Huyghens pulled out two mealpacks from the cupboard and inserted them in
the readier below. He set out plates.
“Now—what happened to the official, licensed, authorized colony here?”
asked Roane briskly. “License issued eighteen months ago. There was a landing
of colonists with a drone fleet of equipment and supplies. There’ve been four
ship-contacts since. There should be several thousand robots being industrious
under adequate humad supervision. There should be a hundred-mile-square
clearing, planted with food plants for later human arrivals. There should be a
landing grid at least half-finished. Obviously there should be a space beacon
to guide ships to a landing. There isn’t. There’s no clearing visible from
space. That Crete Line ship has been in orbit for three days, trying to find a
place to drop me. Her skipper was fuming.. Your beacon is the only one on the
planet, and we found it by accident. What happened?”

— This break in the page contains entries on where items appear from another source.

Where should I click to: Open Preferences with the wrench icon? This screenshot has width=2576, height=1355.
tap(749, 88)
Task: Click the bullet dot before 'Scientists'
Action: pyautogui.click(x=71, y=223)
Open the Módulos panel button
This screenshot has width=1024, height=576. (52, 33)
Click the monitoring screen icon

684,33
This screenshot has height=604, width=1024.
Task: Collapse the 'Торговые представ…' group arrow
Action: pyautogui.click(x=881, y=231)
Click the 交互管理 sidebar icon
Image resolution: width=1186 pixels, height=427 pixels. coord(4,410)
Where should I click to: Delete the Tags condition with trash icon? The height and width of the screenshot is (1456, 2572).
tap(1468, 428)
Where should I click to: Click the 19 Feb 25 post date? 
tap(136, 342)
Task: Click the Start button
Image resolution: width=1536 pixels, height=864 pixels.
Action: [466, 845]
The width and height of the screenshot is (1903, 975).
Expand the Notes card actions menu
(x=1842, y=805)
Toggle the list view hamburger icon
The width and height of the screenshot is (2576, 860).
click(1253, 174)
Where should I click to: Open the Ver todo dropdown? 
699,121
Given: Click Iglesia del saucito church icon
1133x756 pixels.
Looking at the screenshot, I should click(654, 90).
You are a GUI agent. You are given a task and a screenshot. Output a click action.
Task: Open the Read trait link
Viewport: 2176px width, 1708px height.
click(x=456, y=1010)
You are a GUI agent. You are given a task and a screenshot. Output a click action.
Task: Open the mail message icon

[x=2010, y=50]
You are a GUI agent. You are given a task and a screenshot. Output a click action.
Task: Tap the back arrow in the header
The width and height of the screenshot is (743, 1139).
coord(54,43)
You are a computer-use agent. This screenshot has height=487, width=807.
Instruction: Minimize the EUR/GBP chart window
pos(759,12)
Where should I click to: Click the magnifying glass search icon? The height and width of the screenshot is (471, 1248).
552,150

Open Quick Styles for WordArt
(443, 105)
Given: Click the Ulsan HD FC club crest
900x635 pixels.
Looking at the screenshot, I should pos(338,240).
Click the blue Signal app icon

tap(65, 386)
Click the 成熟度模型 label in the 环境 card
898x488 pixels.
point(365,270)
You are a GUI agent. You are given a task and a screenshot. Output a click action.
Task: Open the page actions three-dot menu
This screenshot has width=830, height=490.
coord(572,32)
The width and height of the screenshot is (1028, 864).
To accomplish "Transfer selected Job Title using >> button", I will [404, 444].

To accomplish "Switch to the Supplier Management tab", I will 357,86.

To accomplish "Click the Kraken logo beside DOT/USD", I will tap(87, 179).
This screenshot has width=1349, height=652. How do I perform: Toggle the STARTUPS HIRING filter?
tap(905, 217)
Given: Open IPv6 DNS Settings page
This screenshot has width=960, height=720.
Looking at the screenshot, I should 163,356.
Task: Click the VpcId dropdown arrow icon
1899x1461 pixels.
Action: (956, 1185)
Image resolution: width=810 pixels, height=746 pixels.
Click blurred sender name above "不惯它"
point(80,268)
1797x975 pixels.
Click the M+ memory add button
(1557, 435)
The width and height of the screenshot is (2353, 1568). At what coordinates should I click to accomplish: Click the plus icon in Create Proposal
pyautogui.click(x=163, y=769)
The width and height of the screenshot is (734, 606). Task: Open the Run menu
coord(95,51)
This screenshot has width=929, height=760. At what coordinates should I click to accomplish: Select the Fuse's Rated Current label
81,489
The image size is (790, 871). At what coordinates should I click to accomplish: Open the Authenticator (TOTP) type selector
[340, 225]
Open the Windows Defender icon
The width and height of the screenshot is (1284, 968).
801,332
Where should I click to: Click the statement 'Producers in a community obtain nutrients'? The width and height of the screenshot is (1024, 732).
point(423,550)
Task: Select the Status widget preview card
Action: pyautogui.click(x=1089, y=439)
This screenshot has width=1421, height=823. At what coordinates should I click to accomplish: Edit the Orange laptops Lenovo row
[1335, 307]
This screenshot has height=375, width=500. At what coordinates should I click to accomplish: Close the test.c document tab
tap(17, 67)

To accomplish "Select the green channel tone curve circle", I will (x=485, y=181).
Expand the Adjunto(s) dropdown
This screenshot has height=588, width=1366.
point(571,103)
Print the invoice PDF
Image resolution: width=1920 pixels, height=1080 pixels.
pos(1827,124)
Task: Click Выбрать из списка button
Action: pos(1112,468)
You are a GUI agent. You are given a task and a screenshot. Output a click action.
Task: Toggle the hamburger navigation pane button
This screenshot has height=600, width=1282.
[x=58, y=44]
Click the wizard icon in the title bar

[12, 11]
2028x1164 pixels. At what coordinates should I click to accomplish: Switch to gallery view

Huyghens served the food. He said dryly:
“There could be a hundred colonies on this planet without any one
knowing of any other. I can only guess about your robots, but I suspect they
ran into sphexes.”
Roane paused, with his fork in his hand.
“I read up on this planet, since I was to report on its colony. A sphex
is part of the inimical animal life here. Cold-blooded belligerent carnivore,
not a lizard but a genus all its own. Hunts in packs. Seven to eight hundred
pounds, when adult. Lethally dangerous and simply too numerous to fight.
They’re why no license was ever granted to human colonists. Only robots could
work here, because they’re machines. What animal attacks machines?”
Huyghens said:
“What machine attacks animals? The sphexes wouldn’t bother robots, of
course, but would robots bother the sphexes?”
Roane chewed and swallowed.
“Hold it! I’ll agree that you can’t make a hunting-robot. A machine can
discriminate, but it can’t decide. That’s why there’s no danger of a robot
revolt. They can’t decide to do something for which they have no instructions.